Terry Pratchett, from Thief of Time

PEP-8 itself sets some priorities that I feel fall pretty much in line with that:
Consistency with this style guide is important. Consistency within a project is more important. Consistency within one module or function is the most important. (emphasis mine).
Yes, there are rules. Yes, they are there for a reason. But they aren't set in stone, and there may be valid reasons to bend or even break them.

Still, style-guidelines are valuable, particularly in an environment where more than one person is going to be in the position of reading the code. Since I know I have some habits that would be considered bad by PEP-8 standards, I'm going to run down the list, noting which ones I've kept, which ones I've dropped (and why), and which ones I should probably adopt that I missed somewhere along the line.

Code Layout

Many of the PEP-8 standards about code layout I follow to the best of my ability to do so:

  • Indentation of 4 spaces per level Yes
  • Using spaces for indentation, not tabs Yes
  • Line length of 79 characters max: Usually
  • Line-lengths of 72 characters for long/multiline strings: Probably not — but they will conform to the more general 79-character line-length
A few I actively try to adhere to, but likely with mixed results:
  • Line-breaks before operators
  • Blank-line usage
  • Imports (though I think I'm pretty consistently adhering, I haven't gone and looked)
  • Wildcard imports (probably more consistently not adhering, simply because the IDE I'm using isn't smart enough to add individual import-items in to the code, even though it is smart enough to recognize they exist)

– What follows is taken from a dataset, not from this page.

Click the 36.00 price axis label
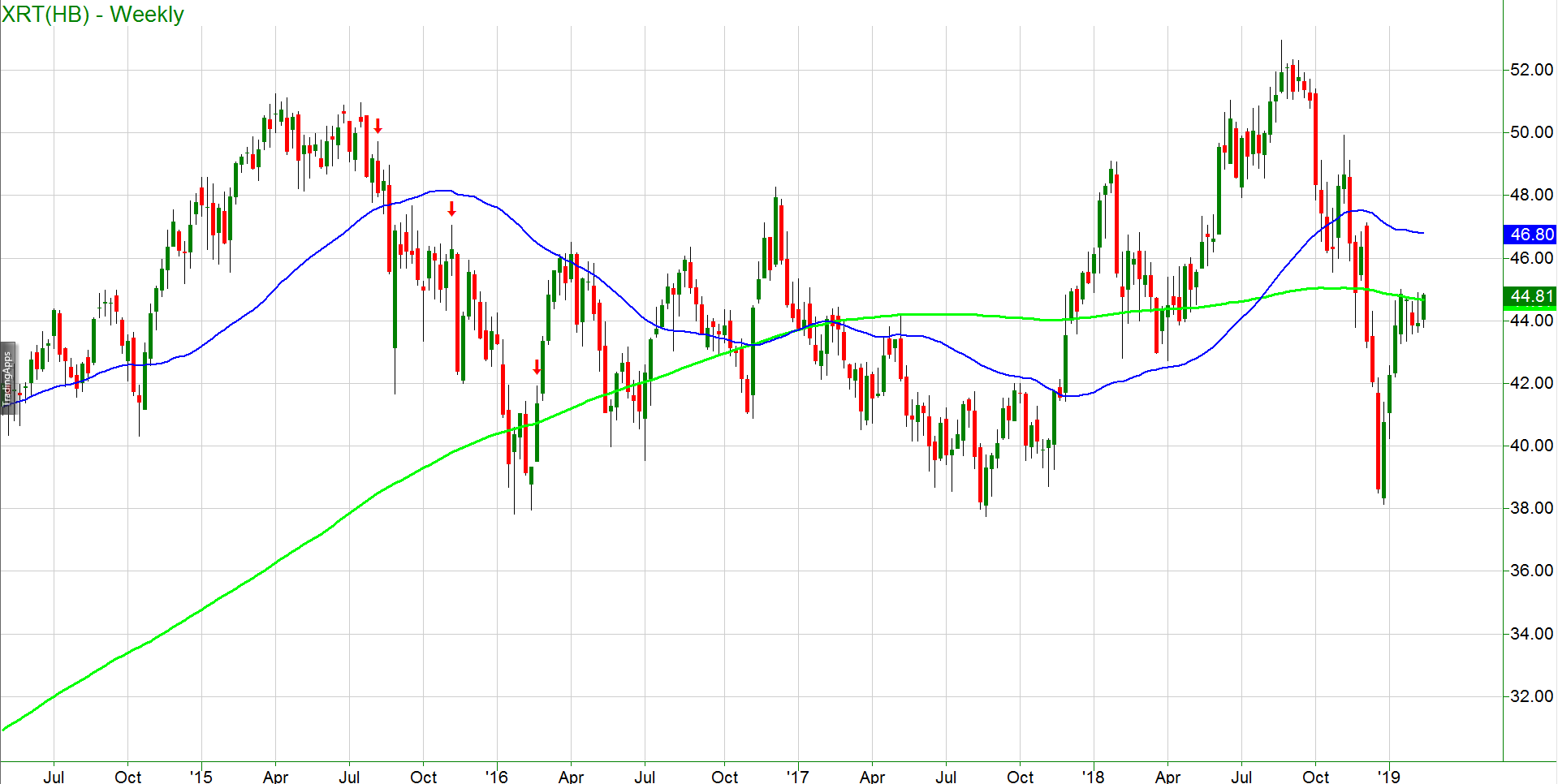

The one remaining item in the Code Layout standards (Module-level "dunder" names), I know I'm not adhering to. They show up in my module- and package-header template files:

#-----------------------------------#
# File metadata                     #
#-----------------------------------#
__author__  =       'Brian D. Allbee'
__version__ =       '0.1'
__copyright__ =     'Copyright 2017, Some rights reserved by Brian D. Allbee'
__license__ =       ('This work is licensed under a Creative Commons '
                      'Attribution-ShareAlike 4.0 International License. '
                      '(http://creativecommons.org/licenses/by-sa/4.0/)')
__credits__ =       ['Brian D. Allbee']
__maintainer__ =    'Brian D. Allbee'
__email__ =         'brian.allbee+module_name@gmail.com'
__status__ =        'Development'
I don't know whether I'll bother with changing those, frankly. On one hand, I find that I can more easily read these they way they are right now, though so far I haven't had much need to read them. On the other hand... Well, I don't really have an on the other hand scenario that I can point to.

String Quotes

I suspect that most developers working in Python will have naturally picked up the guidelines here — Using one type of quote (whether single or double) is probably habitual, and switching to the other to avoid having to escape the preferred quote is something that's pretty easy, provided that you know it's going to happen when you start typing.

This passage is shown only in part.